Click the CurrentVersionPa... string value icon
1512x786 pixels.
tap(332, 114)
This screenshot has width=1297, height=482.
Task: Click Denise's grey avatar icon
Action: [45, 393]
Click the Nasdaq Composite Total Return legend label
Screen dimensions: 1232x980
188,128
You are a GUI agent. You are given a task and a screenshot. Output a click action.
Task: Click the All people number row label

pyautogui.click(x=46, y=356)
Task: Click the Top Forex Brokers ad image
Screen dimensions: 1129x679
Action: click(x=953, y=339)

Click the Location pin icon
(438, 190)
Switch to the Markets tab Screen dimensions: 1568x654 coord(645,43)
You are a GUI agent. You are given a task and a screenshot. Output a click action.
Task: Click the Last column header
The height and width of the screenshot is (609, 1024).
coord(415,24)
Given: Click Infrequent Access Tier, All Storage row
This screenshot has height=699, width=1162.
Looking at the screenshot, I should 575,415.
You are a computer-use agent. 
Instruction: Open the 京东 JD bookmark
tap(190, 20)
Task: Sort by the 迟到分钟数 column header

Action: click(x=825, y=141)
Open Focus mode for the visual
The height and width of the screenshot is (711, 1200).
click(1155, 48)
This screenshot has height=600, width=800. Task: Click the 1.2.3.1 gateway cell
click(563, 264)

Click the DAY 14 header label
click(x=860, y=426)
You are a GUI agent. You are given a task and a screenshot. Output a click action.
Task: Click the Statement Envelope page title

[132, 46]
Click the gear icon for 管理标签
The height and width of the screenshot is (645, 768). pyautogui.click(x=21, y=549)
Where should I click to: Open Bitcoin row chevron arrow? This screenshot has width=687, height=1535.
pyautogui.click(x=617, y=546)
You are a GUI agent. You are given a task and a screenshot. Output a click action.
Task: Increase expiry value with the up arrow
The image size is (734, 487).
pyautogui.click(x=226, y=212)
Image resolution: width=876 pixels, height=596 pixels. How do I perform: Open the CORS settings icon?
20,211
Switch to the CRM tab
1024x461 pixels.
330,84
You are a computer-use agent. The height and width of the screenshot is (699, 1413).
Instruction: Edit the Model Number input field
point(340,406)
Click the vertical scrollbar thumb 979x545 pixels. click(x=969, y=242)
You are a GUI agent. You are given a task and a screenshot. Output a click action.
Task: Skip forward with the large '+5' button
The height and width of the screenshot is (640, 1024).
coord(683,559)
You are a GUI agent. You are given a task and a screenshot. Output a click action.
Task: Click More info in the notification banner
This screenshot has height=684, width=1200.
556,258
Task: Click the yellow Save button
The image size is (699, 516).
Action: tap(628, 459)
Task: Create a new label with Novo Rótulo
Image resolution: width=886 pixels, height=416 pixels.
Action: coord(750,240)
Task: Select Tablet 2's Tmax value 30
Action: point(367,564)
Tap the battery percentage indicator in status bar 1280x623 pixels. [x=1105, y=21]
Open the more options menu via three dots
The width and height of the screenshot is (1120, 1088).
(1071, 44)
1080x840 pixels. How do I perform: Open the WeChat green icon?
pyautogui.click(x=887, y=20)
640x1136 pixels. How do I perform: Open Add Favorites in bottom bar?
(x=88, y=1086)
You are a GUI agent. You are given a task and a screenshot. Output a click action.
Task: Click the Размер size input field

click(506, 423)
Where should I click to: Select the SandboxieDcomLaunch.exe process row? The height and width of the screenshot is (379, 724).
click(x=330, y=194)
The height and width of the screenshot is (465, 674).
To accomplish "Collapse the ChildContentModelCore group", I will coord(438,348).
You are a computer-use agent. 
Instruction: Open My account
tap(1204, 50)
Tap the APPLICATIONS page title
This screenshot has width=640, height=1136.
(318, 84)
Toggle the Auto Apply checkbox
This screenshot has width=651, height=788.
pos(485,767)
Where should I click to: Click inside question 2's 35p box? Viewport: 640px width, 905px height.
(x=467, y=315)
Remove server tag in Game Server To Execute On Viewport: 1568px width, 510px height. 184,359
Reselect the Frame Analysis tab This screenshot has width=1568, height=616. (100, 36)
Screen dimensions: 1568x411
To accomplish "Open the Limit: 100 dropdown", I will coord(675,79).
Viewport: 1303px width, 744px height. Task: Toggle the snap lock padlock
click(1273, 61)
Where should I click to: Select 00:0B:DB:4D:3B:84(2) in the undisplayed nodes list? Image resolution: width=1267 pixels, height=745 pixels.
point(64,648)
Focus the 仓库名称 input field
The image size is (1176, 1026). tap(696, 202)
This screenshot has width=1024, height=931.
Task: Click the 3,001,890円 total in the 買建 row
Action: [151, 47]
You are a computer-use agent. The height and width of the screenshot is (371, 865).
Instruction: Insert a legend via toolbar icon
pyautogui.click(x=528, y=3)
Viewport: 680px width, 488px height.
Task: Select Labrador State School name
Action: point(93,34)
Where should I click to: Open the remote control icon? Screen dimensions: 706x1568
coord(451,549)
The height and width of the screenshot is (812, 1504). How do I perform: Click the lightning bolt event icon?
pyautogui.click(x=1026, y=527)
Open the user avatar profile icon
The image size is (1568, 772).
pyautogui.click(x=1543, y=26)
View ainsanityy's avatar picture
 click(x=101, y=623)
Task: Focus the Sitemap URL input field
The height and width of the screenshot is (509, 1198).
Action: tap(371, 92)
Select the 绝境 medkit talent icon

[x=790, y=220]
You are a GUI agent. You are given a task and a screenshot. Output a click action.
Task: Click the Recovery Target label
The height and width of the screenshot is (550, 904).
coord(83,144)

## [What needs to be done]
Output the records exactly.

## [Exercise answer]
Click the CurrentVersionPa... string value icon
1512x786 pixels.
tap(332, 114)
This screenshot has width=1297, height=482.
Task: Click Denise's grey avatar icon
Action: [45, 393]
Click the Nasdaq Composite Total Return legend label
Screen dimensions: 1232x980
188,128
You are a GUI agent. You are given a task and a screenshot. Output a click action.
Task: Click the All people number row label

pyautogui.click(x=46, y=356)
Task: Click the Top Forex Brokers ad image
Screen dimensions: 1129x679
Action: click(x=953, y=339)

Click the Location pin icon
(438, 190)
Switch to the Markets tab Screen dimensions: 1568x654 coord(645,43)
You are a GUI agent. You are given a task and a screenshot. Output a click action.
Task: Click the Last column header
The height and width of the screenshot is (609, 1024).
coord(415,24)
Given: Click Infrequent Access Tier, All Storage row
This screenshot has height=699, width=1162.
Looking at the screenshot, I should 575,415.
You are a computer-use agent. 
Instruction: Open the 京东 JD bookmark
tap(190, 20)
Task: Sort by the 迟到分钟数 column header

Action: click(x=825, y=141)
Open Focus mode for the visual
The height and width of the screenshot is (711, 1200).
click(1155, 48)
This screenshot has height=600, width=800. Task: Click the 1.2.3.1 gateway cell
click(563, 264)

Click the DAY 14 header label
click(x=860, y=426)
You are a GUI agent. You are given a task and a screenshot. Output a click action.
Task: Click the Statement Envelope page title

[132, 46]
Click the gear icon for 管理标签
The height and width of the screenshot is (645, 768). pyautogui.click(x=21, y=549)
Where should I click to: Open Bitcoin row chevron arrow? This screenshot has width=687, height=1535.
pyautogui.click(x=617, y=546)
You are a GUI agent. You are given a task and a screenshot. Output a click action.
Task: Increase expiry value with the up arrow
The image size is (734, 487).
pyautogui.click(x=226, y=212)
Image resolution: width=876 pixels, height=596 pixels. How do I perform: Open the CORS settings icon?
20,211
Switch to the CRM tab
1024x461 pixels.
330,84
You are a computer-use agent. The height and width of the screenshot is (699, 1413).
Instruction: Edit the Model Number input field
point(340,406)
Click the vertical scrollbar thumb 979x545 pixels. click(x=969, y=242)
You are a GUI agent. You are given a task and a screenshot. Output a click action.
Task: Skip forward with the large '+5' button
The height and width of the screenshot is (640, 1024).
coord(683,559)
You are a GUI agent. You are given a task and a screenshot. Output a click action.
Task: Click More info in the notification banner
This screenshot has height=684, width=1200.
556,258
Task: Click the yellow Save button
The image size is (699, 516).
Action: tap(628, 459)
Task: Create a new label with Novo Rótulo
Image resolution: width=886 pixels, height=416 pixels.
Action: coord(750,240)
Task: Select Tablet 2's Tmax value 30
Action: point(367,564)
Tap the battery percentage indicator in status bar 1280x623 pixels. [x=1105, y=21]
Open the more options menu via three dots
The width and height of the screenshot is (1120, 1088).
(1071, 44)
1080x840 pixels. How do I perform: Open the WeChat green icon?
pyautogui.click(x=887, y=20)
640x1136 pixels. How do I perform: Open Add Favorites in bottom bar?
(x=88, y=1086)
You are a GUI agent. You are given a task and a screenshot. Output a click action.
Task: Click the Размер size input field

click(506, 423)
Where should I click to: Select the SandboxieDcomLaunch.exe process row? The height and width of the screenshot is (379, 724).
click(x=330, y=194)
The height and width of the screenshot is (465, 674).
To accomplish "Collapse the ChildContentModelCore group", I will coord(438,348).
You are a computer-use agent. 
Instruction: Open My account
tap(1204, 50)
Tap the APPLICATIONS page title
This screenshot has width=640, height=1136.
(318, 84)
Toggle the Auto Apply checkbox
This screenshot has width=651, height=788.
pos(485,767)
Where should I click to: Click inside question 2's 35p box? Viewport: 640px width, 905px height.
(x=467, y=315)
Remove server tag in Game Server To Execute On Viewport: 1568px width, 510px height. 184,359
Reselect the Frame Analysis tab This screenshot has width=1568, height=616. (100, 36)
Screen dimensions: 1568x411
To accomplish "Open the Limit: 100 dropdown", I will coord(675,79).
Viewport: 1303px width, 744px height. Task: Toggle the snap lock padlock
click(1273, 61)
Where should I click to: Select 00:0B:DB:4D:3B:84(2) in the undisplayed nodes list? Image resolution: width=1267 pixels, height=745 pixels.
point(64,648)
Focus the 仓库名称 input field
The image size is (1176, 1026). tap(696, 202)
This screenshot has width=1024, height=931.
Task: Click the 3,001,890円 total in the 買建 row
Action: [151, 47]
You are a computer-use agent. The height and width of the screenshot is (371, 865).
Instruction: Insert a legend via toolbar icon
pyautogui.click(x=528, y=3)
Viewport: 680px width, 488px height.
Task: Select Labrador State School name
Action: point(93,34)
Where should I click to: Open the remote control icon? Screen dimensions: 706x1568
coord(451,549)
The height and width of the screenshot is (812, 1504). How do I perform: Click the lightning bolt event icon?
pyautogui.click(x=1026, y=527)
Open the user avatar profile icon
The image size is (1568, 772).
pyautogui.click(x=1543, y=26)
View ainsanityy's avatar picture
 click(x=101, y=623)
Task: Focus the Sitemap URL input field
The height and width of the screenshot is (509, 1198).
Action: tap(371, 92)
Select the 绝境 medkit talent icon

[x=790, y=220]
You are a GUI agent. You are given a task and a screenshot. Output a click action.
Task: Click the Recovery Target label
The height and width of the screenshot is (550, 904).
coord(83,144)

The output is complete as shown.